You are not allowed to use your own scratch paper. Instead, use backsides of the exam pages as scratch paper for your work.
You are not allowed to use any equipment (e.g., phones, computers, tablets, etc.)
You are not allowed to communicate with anybody except the examiners/proctors.

(Short Answers) 智能系统代写
(a) [2 points] What are the semantics of a belief network? (Hint: What guarantee does it make about conditional independence?)
(b) [2 points] What is an admissible heuristic?
(c) [2 points] For what kind of problem is local search appropriate?
(d) [2 points] Explain why hillclimbing is incomplete.
(e) [2 points] Explain why variable elimination can be more effiffifficient than just computing the full joint distribution and then normalizing.
(f) [2 points] Why is loss on the training dataset not a good estimate for generalization performance?
(g) [2 points] What is selection bias?
(h) [2 points] Consider a computation with inputs x1, x2, x3 and output y. What is computed by backwardmode automatic difffferentiation for each intermediate value si?
(i) [2 points] Give an expression for the value of a single rectifified linear unit (relu), with inputs x1, x2, weights w1, w2, and offffset (bias) b.
(j) [2 points] Why are convolutional networks more effiffifficient to train than fullyconnected feedforward networks?

(Search)
GridBot is an agent that lives in the grid world pictured above. GridBot can move a single square up, down, left, or right, but not diagonally, and not through either of the two walls. GridBot starts in square (x, y) = (2, 3), as pictured. GridBot’s goal is to get to either of the bottom corners (1, 1) or (4, 1) using the smallest number of actions.

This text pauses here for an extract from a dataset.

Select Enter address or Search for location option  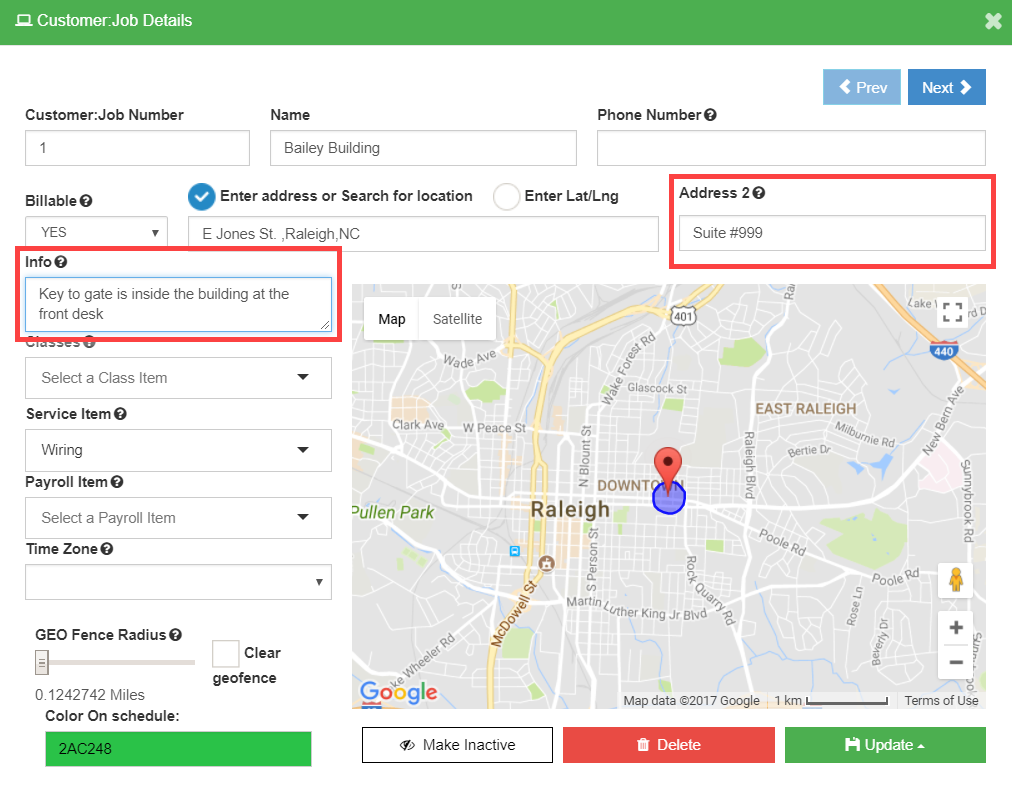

(a) [2 points] How many states does this search problem have?
(b) [2 points] Let succ be the successor function for this search problem. What are the return values for the following function calls:
i.succ((2, 3)) =
ii.succ((3, 2)) =
iii. succ((1, 1)) =
iv.succ((4, 1)) =
(c) [2 points] Consider the following heuristic function:
h((x, y)) = y − 1
Is the heuristic function h an admissible heuristic for this problem? Why or why not?
(d) [3 points] Either construct an admissible heuristic function h0 for this problem that dominates h, or else explain why this is impossible.

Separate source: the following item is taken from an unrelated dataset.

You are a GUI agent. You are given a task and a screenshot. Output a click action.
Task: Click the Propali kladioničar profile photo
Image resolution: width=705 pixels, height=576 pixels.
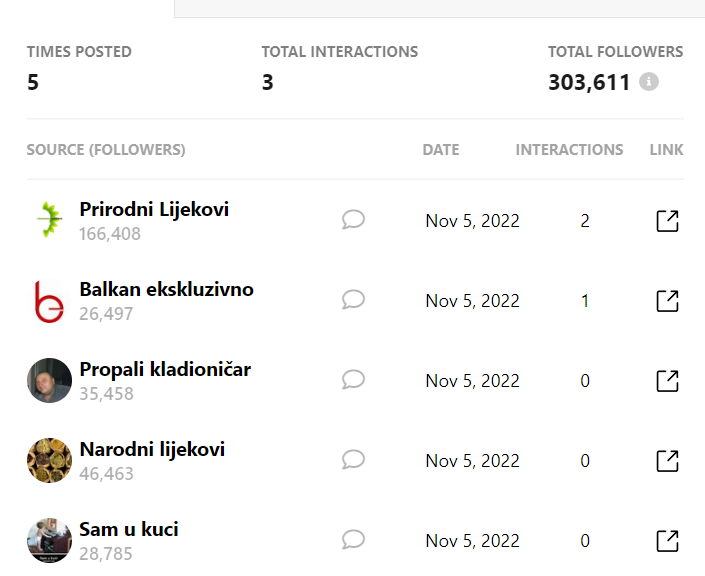[49, 380]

(e) [4 points] List the paths that are removed from the frontier by A∗ using the heuristic h from the previous question, in the order in which they are removed. You may stop once you remove a path to a goal node.

(Uncertainty) 智能系统代写
(a) [3 points] What factorization of the joint distribution P(A, B, C, D) does the belief network below represent?
(b) [3 points] Is the belief network below also consistent with the same joint distribution? Why or why not? (Hint: What factoring does the belief network below represent?)

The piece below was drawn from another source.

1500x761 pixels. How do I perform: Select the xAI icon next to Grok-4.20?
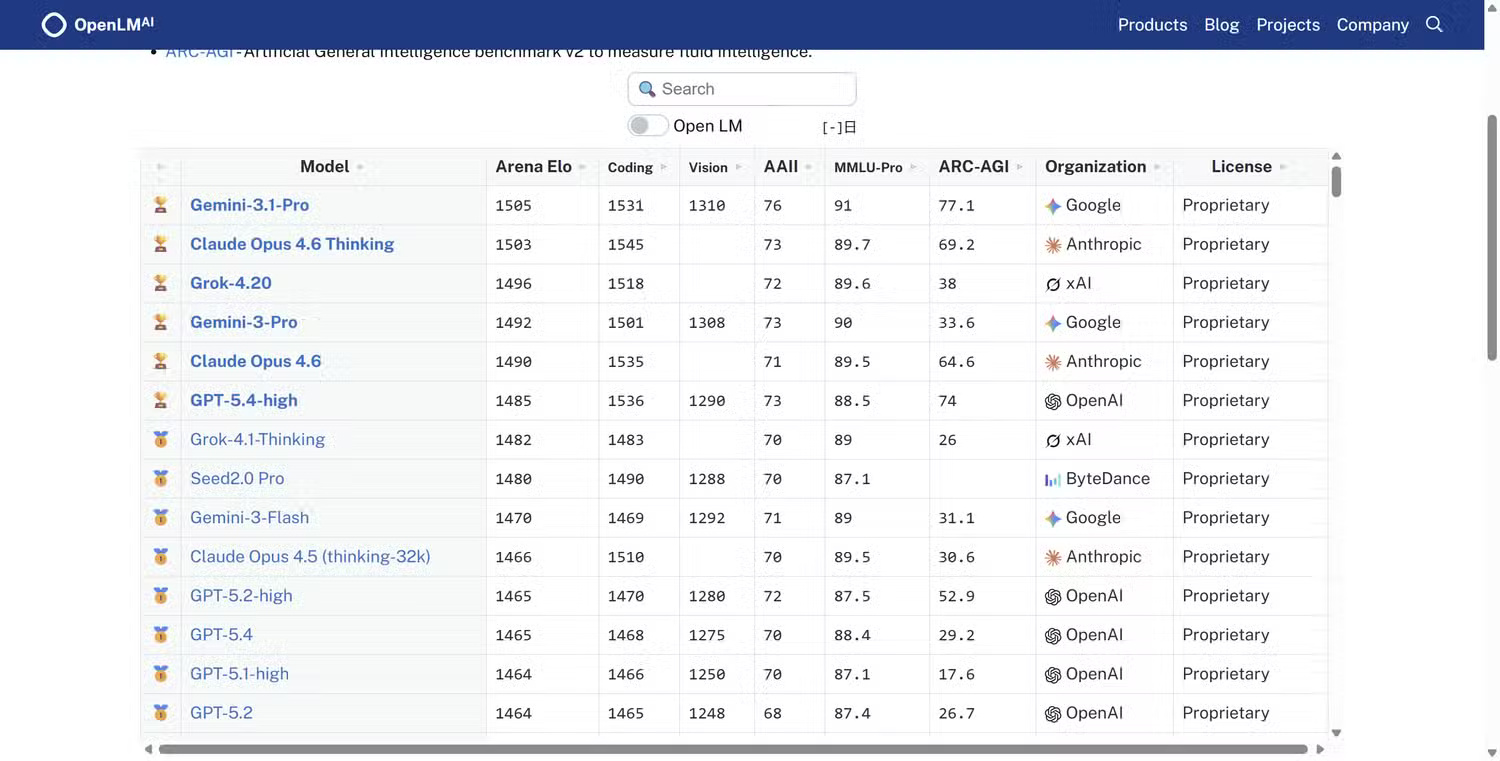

Yes. This belief network represents the factoring P(A  B, C, D)P(B  C, D)P(C  D)P(D),which is a valid factoring for any joint distribution
P(A, B, C, D) by the chain rule.
(c) [3 points] Draw a belief network that represents the factoring
P(A, B, C, D) = P(D  C)P(C  A, B)P(A)P(B).
(d) [2 points] List the factors that would be constructed as the fifirst step of variable elimination for the belief network from question (3c).
(e) [3 points] List the new factor, and the operations used to create it, when the variable elimination algorithm eliminates B from the list of factors in question (3d).
(f) [3 points] Draw the graph for the postintervention distribution for the query
P(Y  do(W = true))
for the following causal model:

(Neural Networks) 智能系统代写
(a) [3 points] What is the output of a convolution operation on the matrix
(b) [3 points] What is the output of a 2 × 2 maximum pooling operation on the matrix
(c) [4 points] Consider the following set of training examples (x, y):
E = {(5, 0000011111),
(4, 00001111),
(3, 000111),
(2, 0011),
(1, 01)}
Assume that the inputs and outputs are represented as a single activation; that is, the input 5 represents the value 5 rather than a onehot vector; the output 01 is a sequence of the value 0 followed by the value 1.
Can a recurrent neural network that recurs though the outputs only achieve a perfect training loss on E with suffiffifficient training and a suffiffifficiently large hidden layer? Why or why not?